Enzymen zijn van cruciaal belang voor de werking van ons menselijk lichaam: ze breken grote voedingsstoffen af in kleinere stukjes, beschermen ons lichaam tegen schadelijke stoffen, genezen onze wonden en nog veel meer. Als je lichaam een auto was, zouden de enzymen de bougies van je metabolisme zijn. Ze leveren de ontstekingsvonk die je lichaam nodig heeft om brandstoffen uit voedsel te halen.

Toch vertonen heel wat mensen een tekort aan enzymen. Dat kan tal van redenen hebben: een veranderde levensstijl in onze maatschappij, nieuwe eetgewoonten en andere externe factoren kunnen een tekort aan bepaalde enzymen blootleggen. Maar ook een voedselintolerantie kan een indicatie van een enzymtekort zijn.

De werking van verteringsenzymen, een kort overzicht

Overal in je lichaam bevinden zich enzymen: in je bloed (plasma-enzymen), in je cellen (cel-enzymen) of vrijgegeven door je lichaamscellen zodat deze hun werken kunnen doen. Deze enzymen hebben elk hun eigen functie: voedingsstoffen omzetten in energie en celonderdelen, giftige stoffen vernietigen, wonden genezen en je beschermen tegen ziekten. Een belangrijk schakel in ons lichaam dus!

Verteringsenzymen, een kort overzicht

En verteringsenzymen horen bij de belangrijkste enzymen. Zonder verteringsenzymen zouden de vitaminen, mineralen en hormonen in je lichaam hun werk niet kunnen doen. Je vindt ze in je darmen, speeksel, pancreas, maag en spijsverteringskanaal. En zoals hun naam al doet vermoeden, helpen ze voedingsstoffen in kleinere stukjes af te breken of voorkomen ze dat we schadelijke voedingsstoffen opnemen:

  • Peptidasen of proteasen breken bijvoorbeeld de proteïnen of eiwitten in je voeding af.
  • Amylasen verwerken koolhydraten. 
  • Lactase breekt lactose, ook wel melksuikers genoemd, af.
  • Diamineoxidase (het DAO-enzym) breekt een teveel aan histamine af.

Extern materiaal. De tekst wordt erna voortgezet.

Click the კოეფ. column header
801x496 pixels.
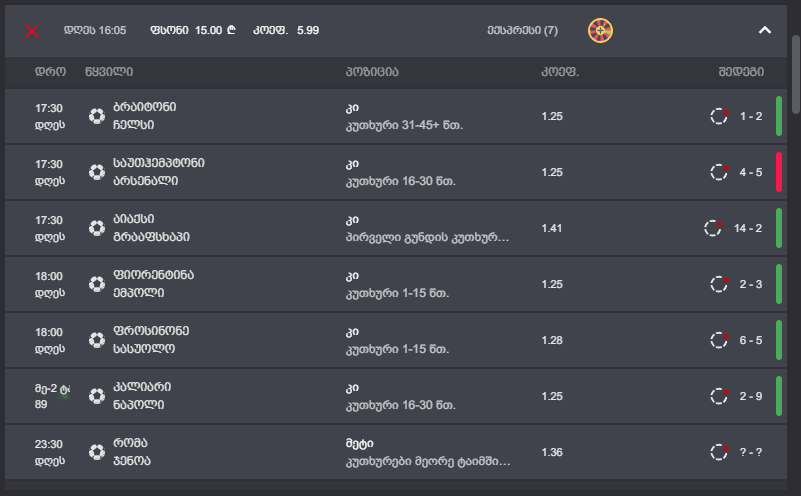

Welke soorten intoleranties zijn er?

Afhankelijk van welk enzym je lichaam te kort heeft, kunnen er verschillende soorten voedselintoleranties ontstaan. Hier vind je een overzicht van de meest voorkomende: 

  • Lactose intolerantie. Het lichaam maakt niet voldoende lactase aan en heeft moeite om suiker in melkproducten te verteren. Dit omvat producten als boter, dessert, ijs, room, beschuit, kaas, kauwgom, aardappelpuree, tandpasta, worst, chips, paneermeel en bepaalde soepen of sauzen.
  • Glutenintolerantie, waarbij je darmen bepaalde stoffen uit granen, zoals tarwe, rogge en gerst, niet goed kunnen verwerken. De klachten treden op na het eten van o.a. pasta, brood, haver, ontbijtgranen, bier, wijn, nootjes, chips, mayonaise of hagelslag. 
  • Fructosemalabsorptie: fruit, honing, mueslireep, frisdrank, snoepgoed, ...
  • Histamine intolerantie. Je lichaam slaagt er niet in om histamine goed te verwerken en je moet oppassen met o.a. vis, schaal- en schelpdieren, avocado, spinazie, rundvlees, aubergine, zuurkool, kaas, bier en wijn.
  • Tyramine intolerantie: te vinden in schimmelkaas, salami en chocolade.
  • Intolerantie tegen voeding met prikkelende stoffen: pinda, ei, soja.
  • Intolerantie tegen smaakversterkers, antioxidanten, vulmiddelen, conserveringsmiddelen en kleur-, geur- en smaakstoffen.

Wat is het verschil tussen een voedselintolerantie en een voedselallergie?

Bij voedselintoleranties heb je last van een enzymtekort, waardoor het lichaam bepaalde etenswaren niet kan verteren, maar bij een allergie raakt het hele immuunsysteem in de war. Door die storing worden bepaalde voedingsstoffen onterecht beschouwd als “ziektekiemen” en ontstaat er een immuunreactie in je lichaam die verschillende, vervelende symptomen kan oproepen.

De symptomen van een intolerantie lijken in eerste instantie erg op die van een allergie, maar er zijn toch enkele grote verschillen tussen de twee:

  • Een allergische reactie is vaak heviger dan wanneer je intolerant bent.
  • Klachten bij een voedselintolerantie zijn veelal afhankelijk van het volume aan voedingsstoffen dat je inneemt, terwijl je bij een voedselallergie vaak niet veel nodig hebt om symptomen te ontwikkelen.
  • Er is een veel kortere reactietijd bij allergieën dan bij intoleranties.